A tent that is pitched at the base;
A wagon that comes from the night;
A stretcher – and on it a Case;
A surgeon, who’s holding a light,
The Infantry’s bearing the brunt –
O hark to the wind-carried cheer!
A mutter of guns at the front;
A whimper of sobs at the rear.
And it’s War! Orderly, hold the light.
You can lay him down on the table; so.
Easily – gently! Thanks – you may go,’
And it’s War! But the part that is not for show.

II.
A tent, with a table athwart,
A table that’s laid out for one;
A waterproof cover – and nought
But the limp, mangled work of a gun.
A bottle that’s stuck by the pole,
A guttering dip in the neck;
The flickering light of a soul
On the wondering eyes of The Wreck,
And it’s War! ‘Orderly, hold his hand.
I’m not going to hurt you, so don’t be afraid.

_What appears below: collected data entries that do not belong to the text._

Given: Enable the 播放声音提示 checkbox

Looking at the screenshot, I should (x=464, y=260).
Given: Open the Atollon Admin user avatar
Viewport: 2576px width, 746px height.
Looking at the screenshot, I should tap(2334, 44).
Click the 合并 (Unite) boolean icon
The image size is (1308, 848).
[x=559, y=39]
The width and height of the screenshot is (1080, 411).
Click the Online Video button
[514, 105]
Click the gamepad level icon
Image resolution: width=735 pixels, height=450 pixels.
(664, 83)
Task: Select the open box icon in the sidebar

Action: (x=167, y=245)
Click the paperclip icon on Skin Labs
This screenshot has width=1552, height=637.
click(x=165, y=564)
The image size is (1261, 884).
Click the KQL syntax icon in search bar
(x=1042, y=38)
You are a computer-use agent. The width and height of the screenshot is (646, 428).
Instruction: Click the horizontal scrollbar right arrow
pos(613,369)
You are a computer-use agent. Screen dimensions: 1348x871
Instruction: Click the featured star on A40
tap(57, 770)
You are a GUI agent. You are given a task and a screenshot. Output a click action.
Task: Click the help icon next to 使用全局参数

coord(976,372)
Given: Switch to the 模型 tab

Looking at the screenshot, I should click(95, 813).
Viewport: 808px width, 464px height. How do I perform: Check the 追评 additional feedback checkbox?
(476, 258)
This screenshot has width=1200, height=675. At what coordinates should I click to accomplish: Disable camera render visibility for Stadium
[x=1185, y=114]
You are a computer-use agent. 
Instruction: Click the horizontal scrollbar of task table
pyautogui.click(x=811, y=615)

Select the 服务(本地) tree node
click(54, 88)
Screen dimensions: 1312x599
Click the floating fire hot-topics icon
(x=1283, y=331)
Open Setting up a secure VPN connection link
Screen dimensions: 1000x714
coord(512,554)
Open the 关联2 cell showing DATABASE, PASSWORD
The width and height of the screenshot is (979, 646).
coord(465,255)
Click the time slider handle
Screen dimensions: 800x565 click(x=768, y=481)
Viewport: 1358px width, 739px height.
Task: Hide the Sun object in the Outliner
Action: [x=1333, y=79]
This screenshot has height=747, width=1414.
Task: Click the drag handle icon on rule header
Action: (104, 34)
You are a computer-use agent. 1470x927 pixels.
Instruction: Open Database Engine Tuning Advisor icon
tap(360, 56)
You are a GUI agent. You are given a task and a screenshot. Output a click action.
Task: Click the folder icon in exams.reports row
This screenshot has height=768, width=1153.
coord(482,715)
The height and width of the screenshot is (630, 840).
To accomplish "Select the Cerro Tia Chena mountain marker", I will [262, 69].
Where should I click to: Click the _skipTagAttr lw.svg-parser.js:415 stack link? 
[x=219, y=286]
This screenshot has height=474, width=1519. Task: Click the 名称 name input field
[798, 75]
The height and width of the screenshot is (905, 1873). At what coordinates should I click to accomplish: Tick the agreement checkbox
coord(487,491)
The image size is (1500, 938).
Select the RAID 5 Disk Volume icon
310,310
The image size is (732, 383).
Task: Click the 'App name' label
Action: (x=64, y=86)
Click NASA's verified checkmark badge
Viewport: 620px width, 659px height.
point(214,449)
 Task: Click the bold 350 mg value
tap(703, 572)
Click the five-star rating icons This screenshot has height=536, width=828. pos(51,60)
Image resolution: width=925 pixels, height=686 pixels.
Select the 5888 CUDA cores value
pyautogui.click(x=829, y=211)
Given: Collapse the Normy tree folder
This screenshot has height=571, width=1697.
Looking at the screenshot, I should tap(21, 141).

A ricochet! God! What a mess it has made!’
And it’s War! And a very unhealthy trade.

III.
The clink of a stopper and glass:
A sigh as the chloroform drips:
A trickle of – what? on the grass,
And bluer and bluer the lips.
The lashes have hidden the stare…
A rent, and the clothes fall away…
A touch, and the wound is laid bare…
A cut, and the face has turned grey…
And it’s War! ‘Orderly, take It out.
It’s hard for his child, and it’s rough on his wife.
There might have been – sooner – a chance for his life
But it’s War! And – Orderly, clean this knife!’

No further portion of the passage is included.